Huang Peng-Zhu, Du Pei-Yang, Han Cha, Xia Jun, Wang Chen, Li Jie, Xue Feng-Xia
Department of Obstetrics and Gynecology, Tianjin Medical University General Hospital, Tianjin 300052, China.
World J Clin Cases. 2019 Nov 26;7(22):3800-3806. doi: 10.12998/wjcc.v7.i22.3800.
New-onset systemic lupus erythematosus (SLE) during pregnancy and in the postpartum period is rare, especially when complicated with pre-eclampsia, which is difficult to diagnose accurately. Here, we report a patient with new-onset SLE and antiphospholipid syndrome during pregnancy, which presented as pre-eclampsia at admission.
A 28-year-old primigravid woman was admitted to our hospital in the 27 wk of gestation with the primary diagnosis of severe pre-eclampsia. Although spasmolysis and antihypertensive therapy were administered since admission, the 24-h proteinuria of the 2nd day after admission reached 10311.0 mg. In the 47 h of admission, immunologic examinations revealed increased levels of anti-double stranded DNA antibody, anti-nuclear antibody, anti-cardiolipin antibody, anti-Sjögren's syndrome-related antigen A antibody and anti-nucleosome antibody and decreased levels of complement C3 and C4. One hour later, ultrasonography of the lower limbs showed thrombus of the bilateral popliteal veins. The diagnosis of SLE and antiphospholipid syndrome was indicated. In the 54 h, the patient manifested with convulsion, dyspnea and blurred vision. Ten hours later, intrauterine death was revealed by ultrasonography. Emergent surgery consisting of inferior vena cava filter implantation and subsequent cesarean section was performed. Following glucocorticoid and anticoagulation therapy after delivery, the patient had an optimal response with improvements in symptoms and immunological markers.
Obstetricians should be aware of the symptoms and immunological examination results to distinguish pre-eclampsia and underlying SLE for optimal pregnancy outcomes.
妊娠期及产后新发系统性红斑狼疮(SLE)较为罕见,尤其是合并子痫前期时,难以准确诊断。在此,我们报告1例妊娠期新发SLE及抗磷脂综合征患者,入院时表现为子痫前期。

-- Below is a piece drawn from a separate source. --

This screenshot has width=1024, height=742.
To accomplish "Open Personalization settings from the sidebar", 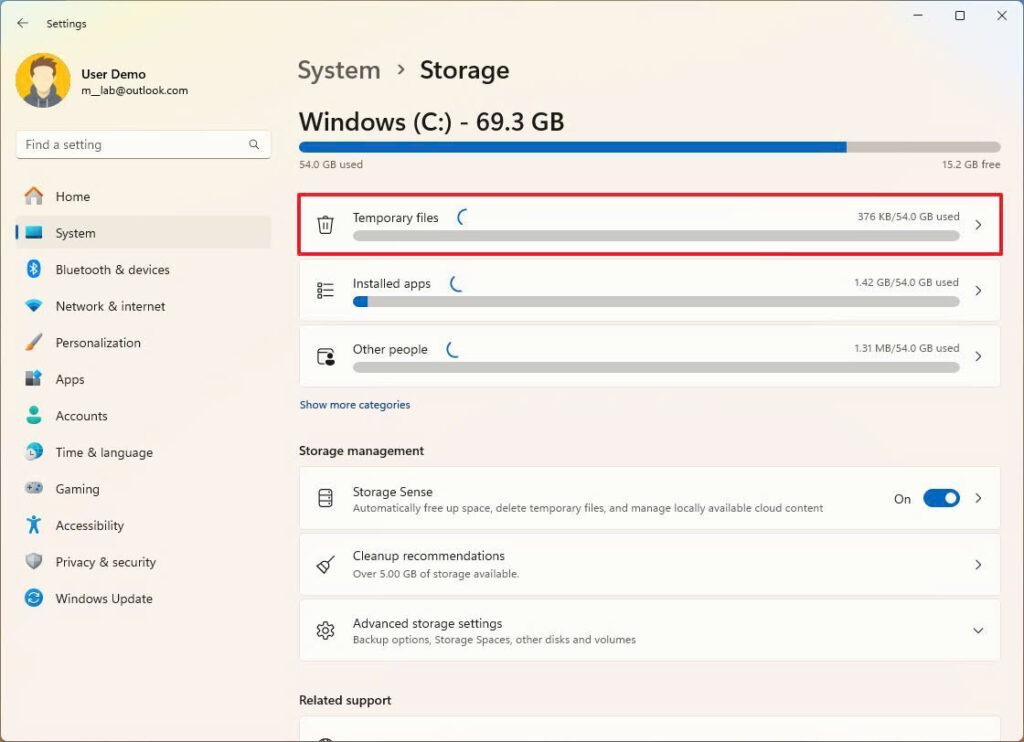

1名28岁初产妇在妊娠27周时因重度子痫前期入院。尽管入院后即给予解痉及降压治疗,但入院第2天24小时蛋白尿达10311.0mg。入院47小时,免疫检查显示抗双链DNA抗体、抗核抗体、抗心磷脂抗体、抗干燥综合征相关抗原A抗体及抗核小体抗体水平升高,补体C3和C4水平降低。1小时后,双下肢超声检查显示双侧腘静脉血栓形成。提示诊断为SLE及抗磷脂综合征。入院54小时,患者出现抽搐、呼吸困难及视物模糊。10小时后,超声检查显示宫内死胎。遂紧急行下腔静脉滤器植入及剖宫产手术。产后给予糖皮质激素及抗凝治疗后,患者症状及免疫指标改善,预后良好。
产科医生应了解子痫前期及潜在SLE的症状及免疫检查结果,以实现最佳妊娠结局。